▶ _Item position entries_
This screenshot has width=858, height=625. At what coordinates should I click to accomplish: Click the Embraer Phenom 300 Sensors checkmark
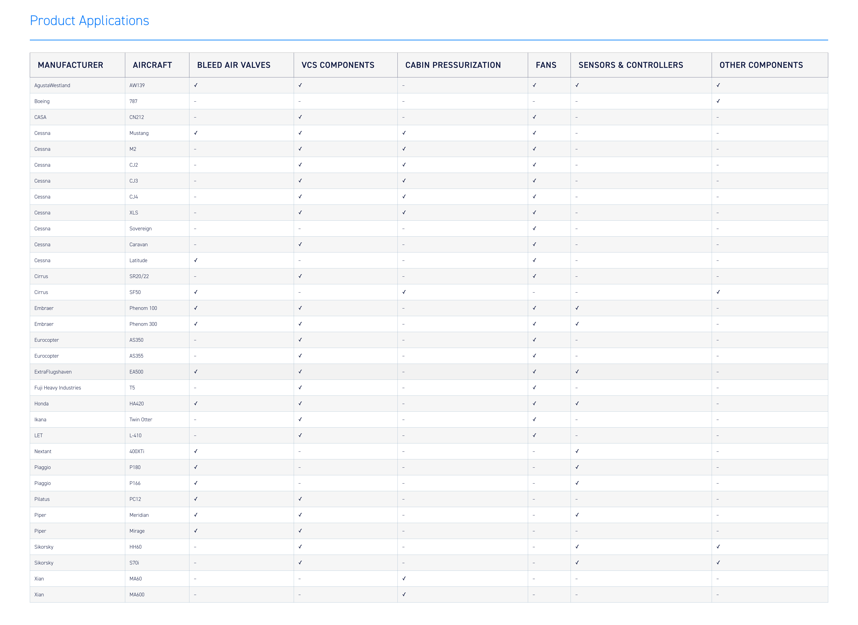click(x=577, y=324)

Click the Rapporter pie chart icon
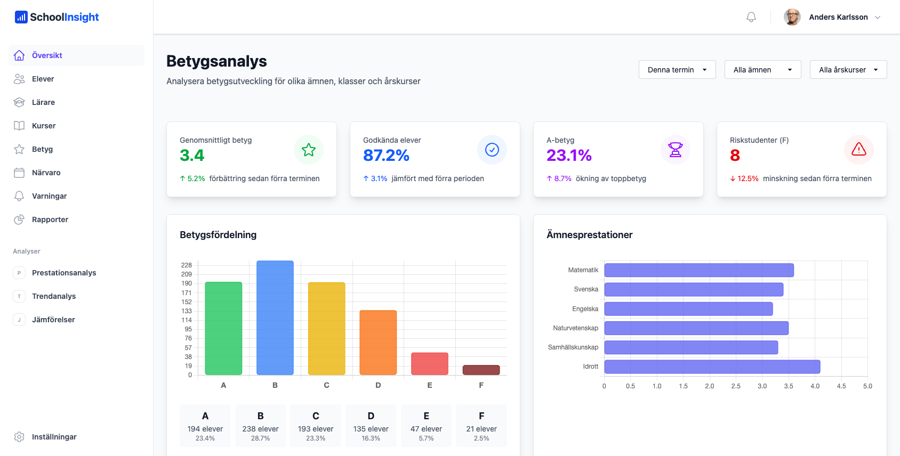tap(19, 219)
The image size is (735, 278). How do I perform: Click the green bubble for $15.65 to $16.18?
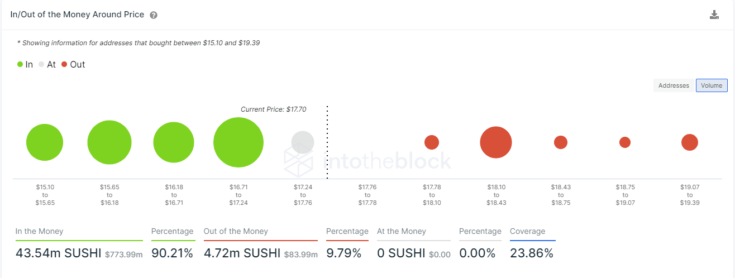coord(109,142)
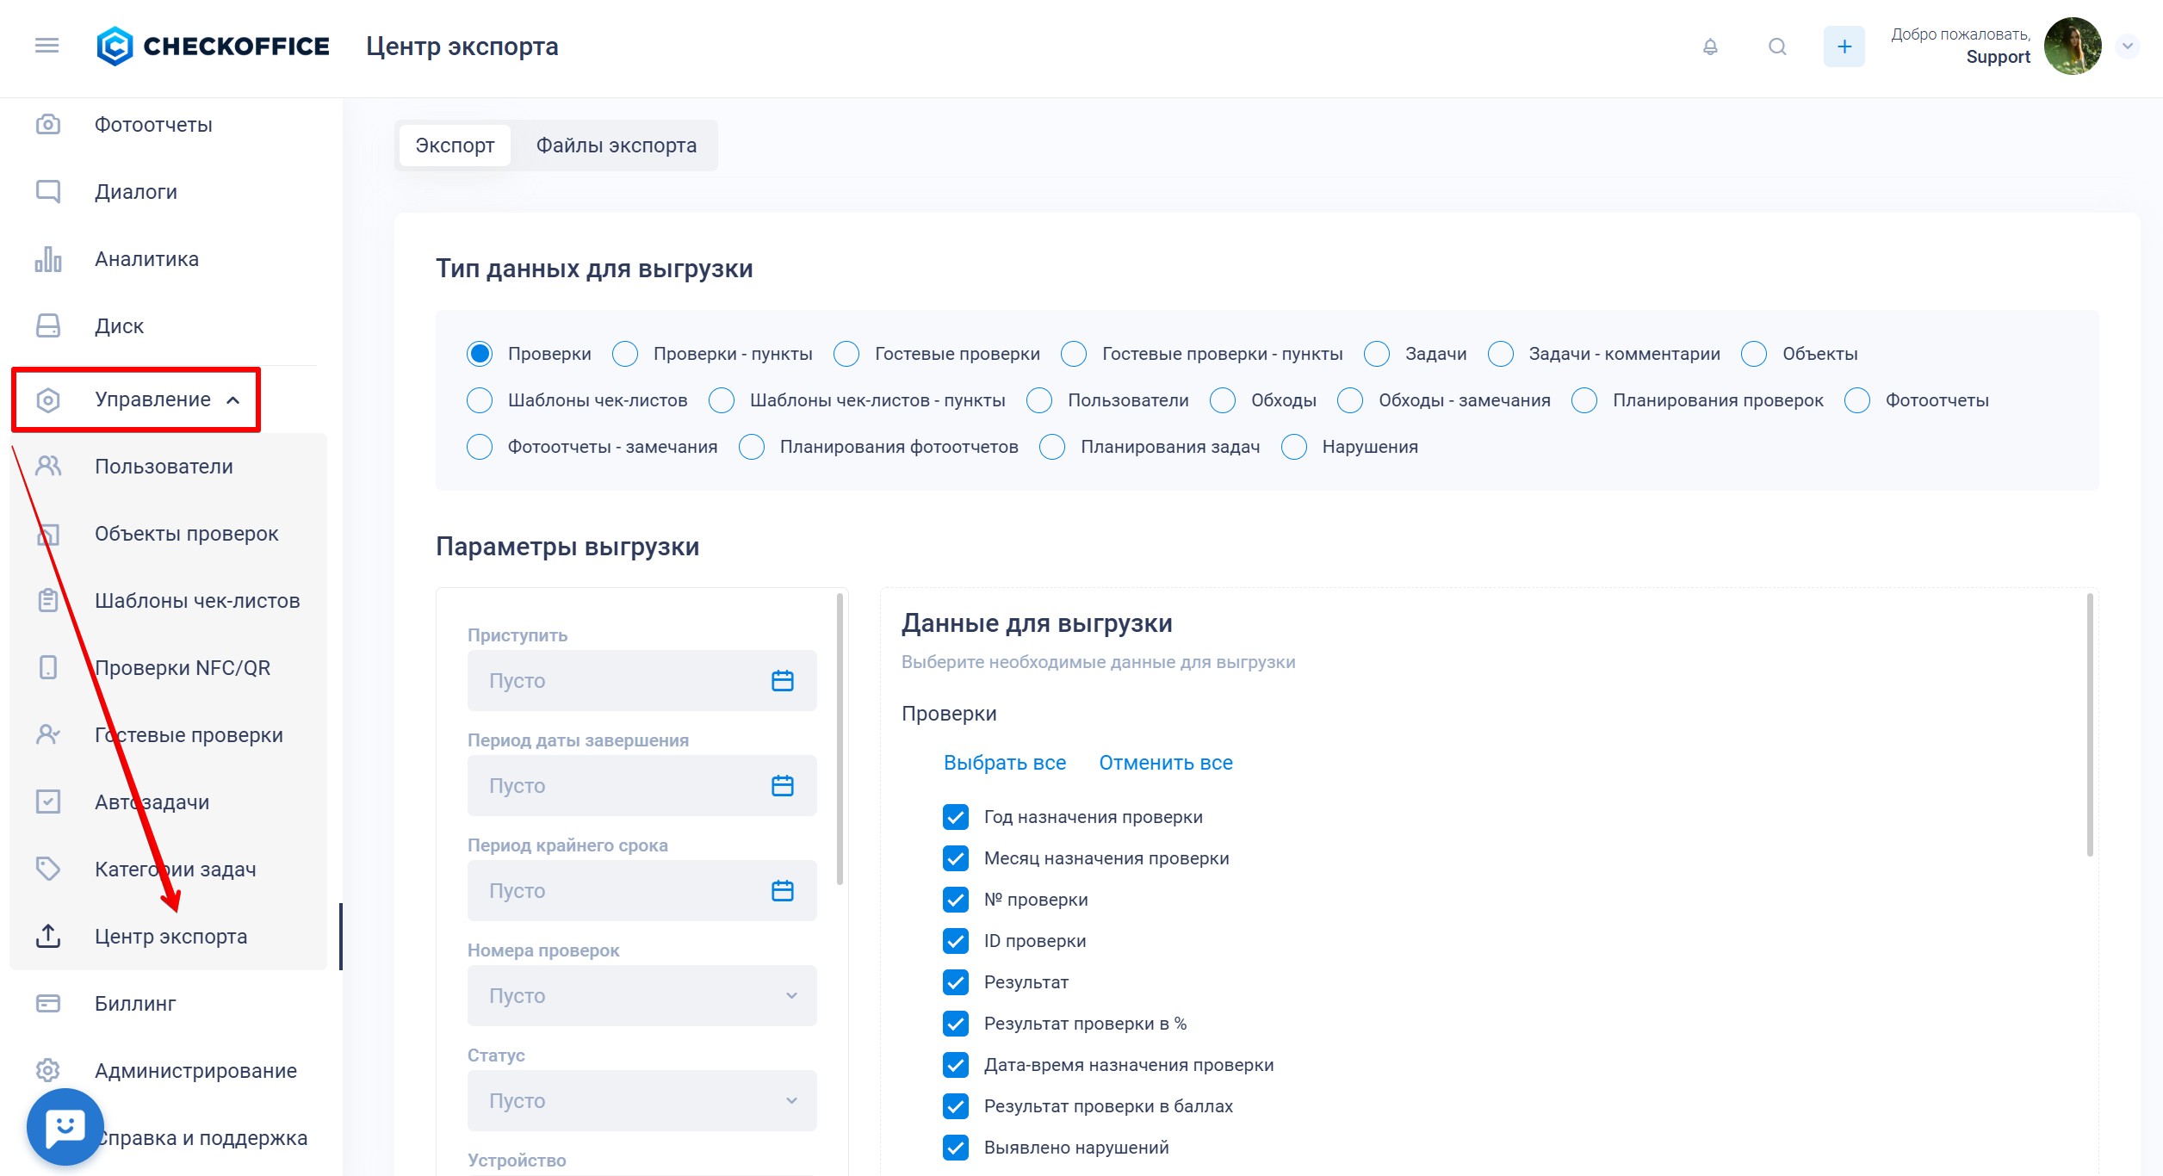Collapse the Управление sidebar section
This screenshot has height=1176, width=2163.
pos(152,399)
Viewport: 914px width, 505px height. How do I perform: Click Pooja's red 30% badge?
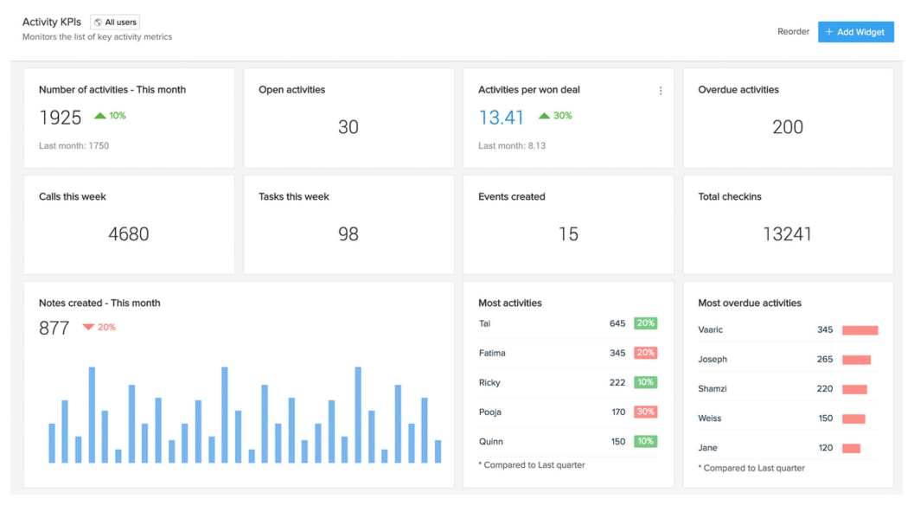tap(644, 412)
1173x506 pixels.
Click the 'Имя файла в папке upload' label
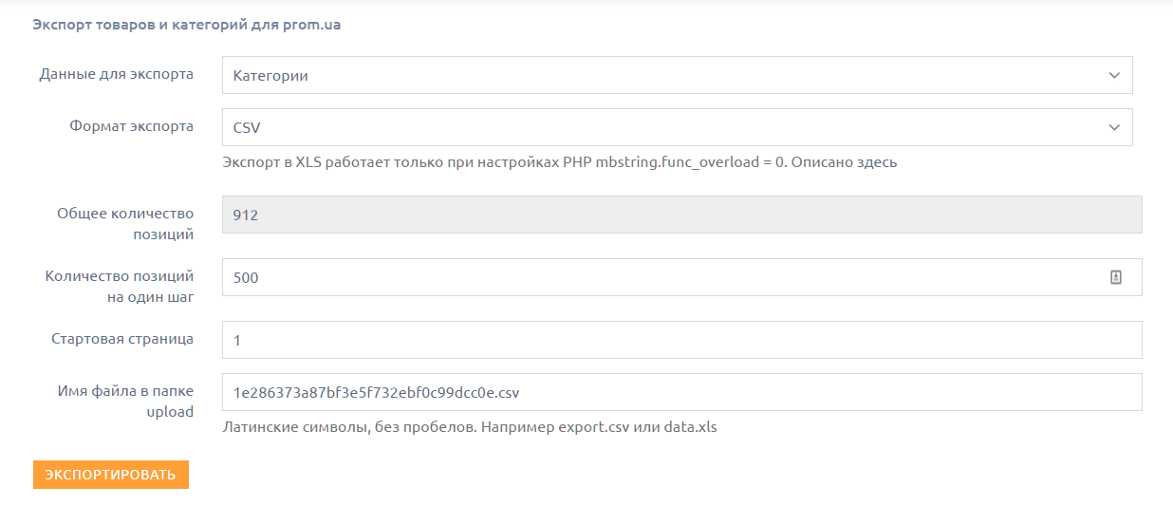[x=125, y=401]
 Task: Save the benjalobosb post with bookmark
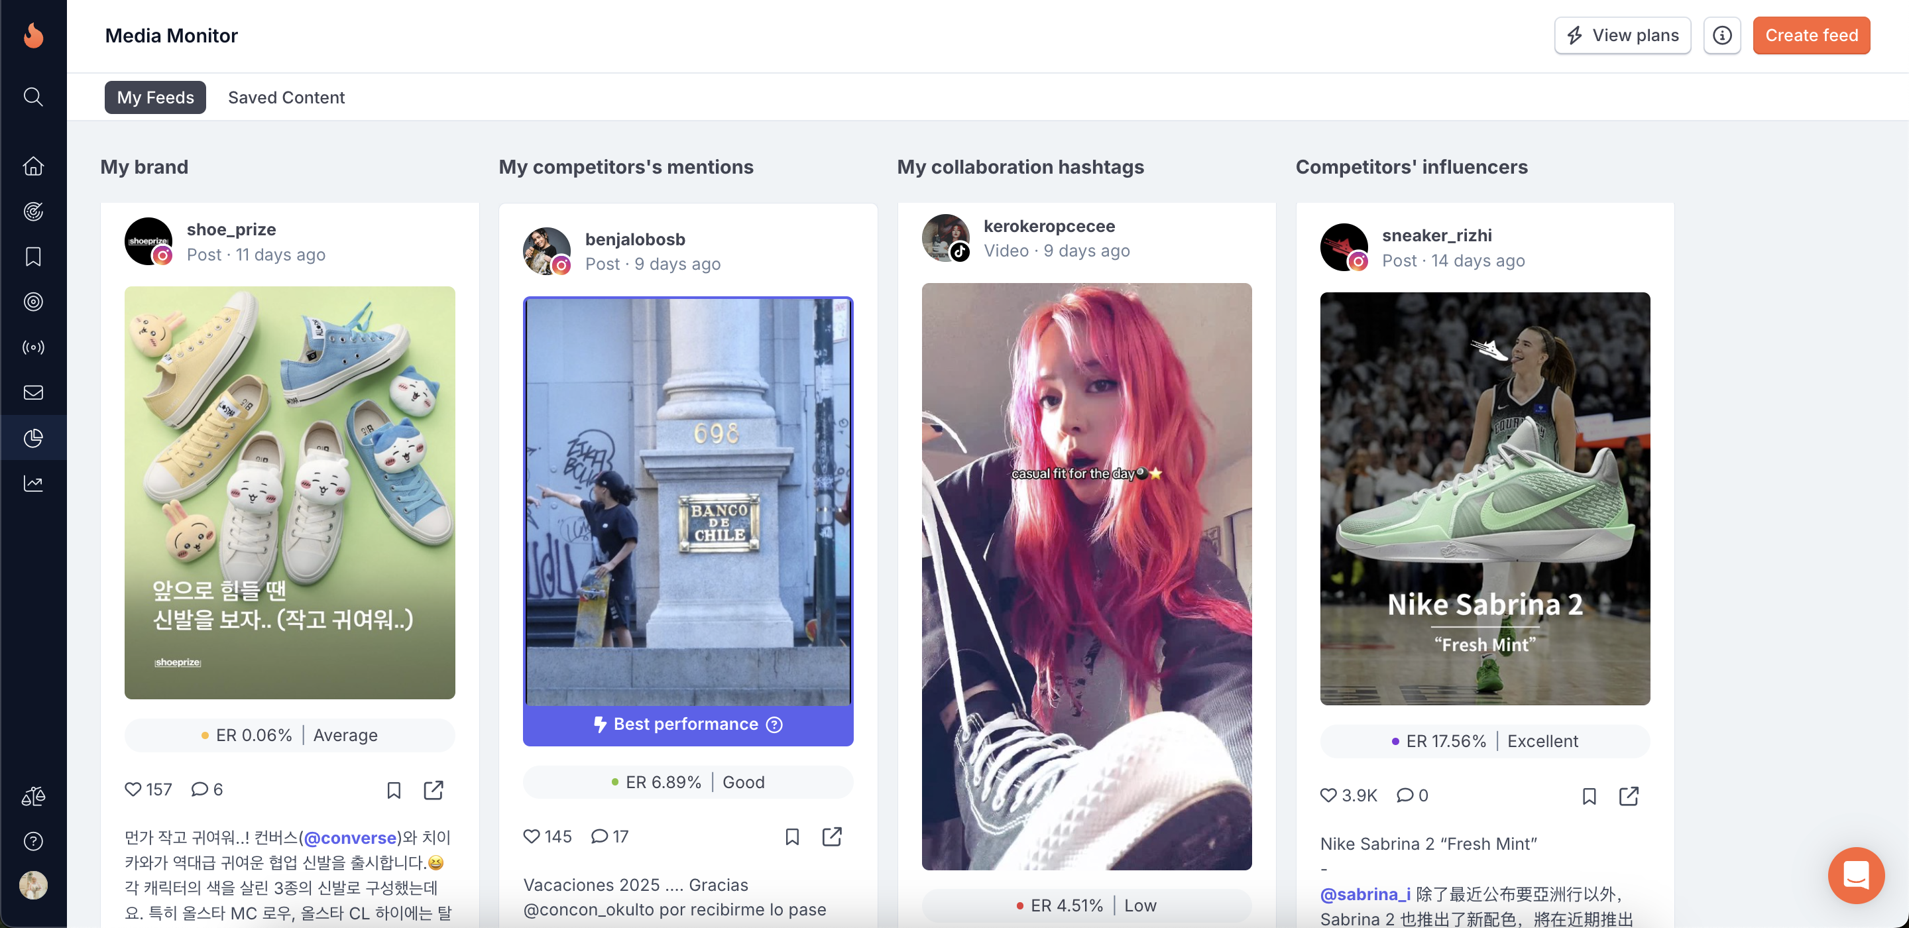(791, 837)
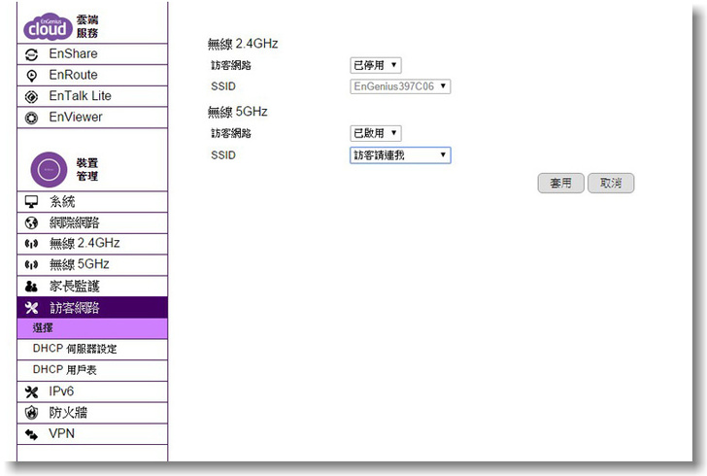Open the 無線 5GHz menu item
This screenshot has height=476, width=707.
coord(80,264)
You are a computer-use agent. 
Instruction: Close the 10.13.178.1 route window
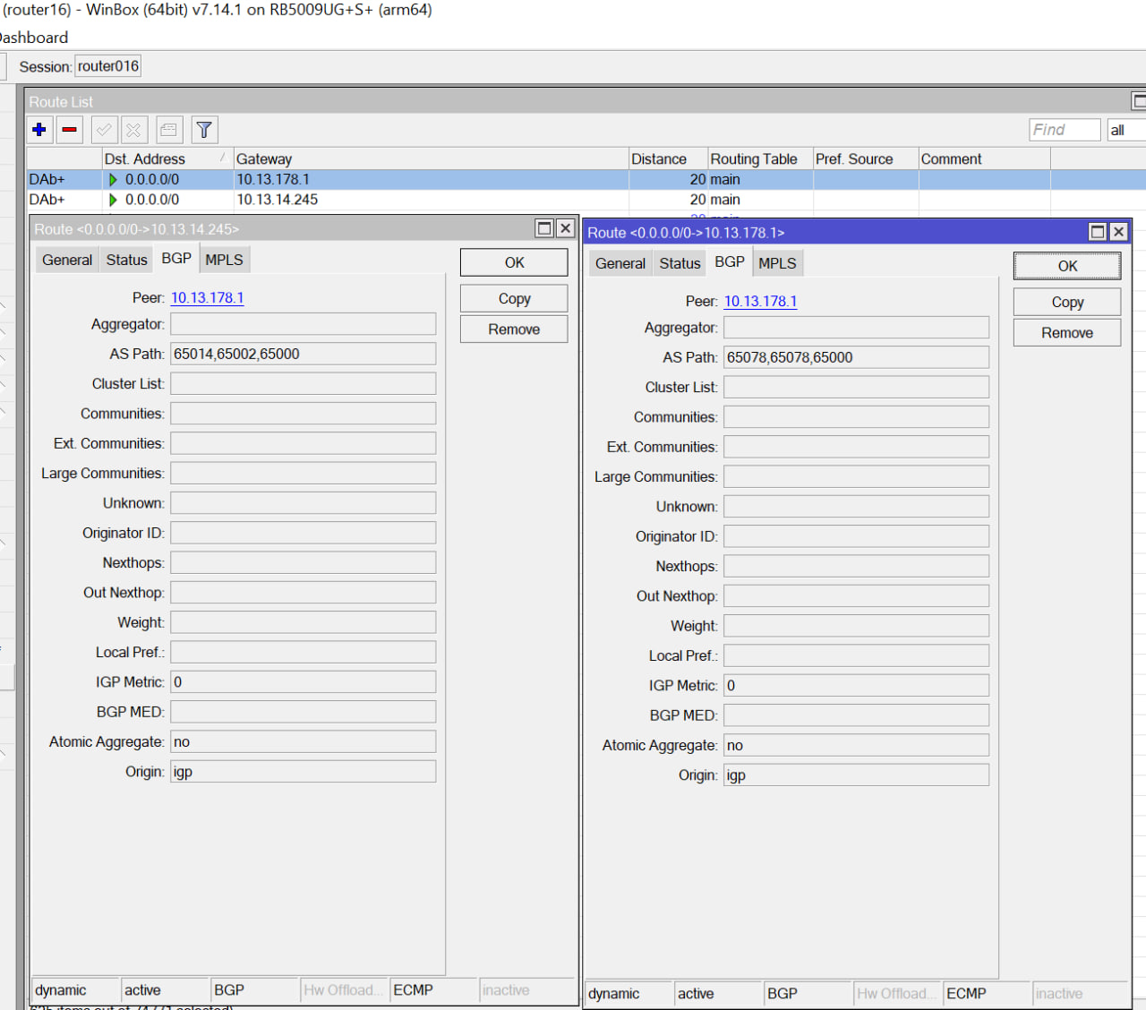[1118, 232]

▶ _What you are asked to do_
Copy out the lines word for word, beginning at the line that contains "Viewport: 914px width, 505px" and running through the last line of the material, both ends included. Leave the pictures out of your answer.

▶ _Response to this task_
Viewport: 914px width, 505px height. How do I perform: Click Pooja's red 30% badge?
tap(644, 412)
1173x506 pixels.
Click the 'Имя файла в папке upload' label
[x=125, y=401]
 Task: Save the benjalobosb post with bookmark
(791, 837)
Open the 無線 5GHz menu item
This screenshot has height=476, width=707.
coord(80,264)
You are a computer-use agent. 
Instruction: Close the 10.13.178.1 route window
[1118, 232]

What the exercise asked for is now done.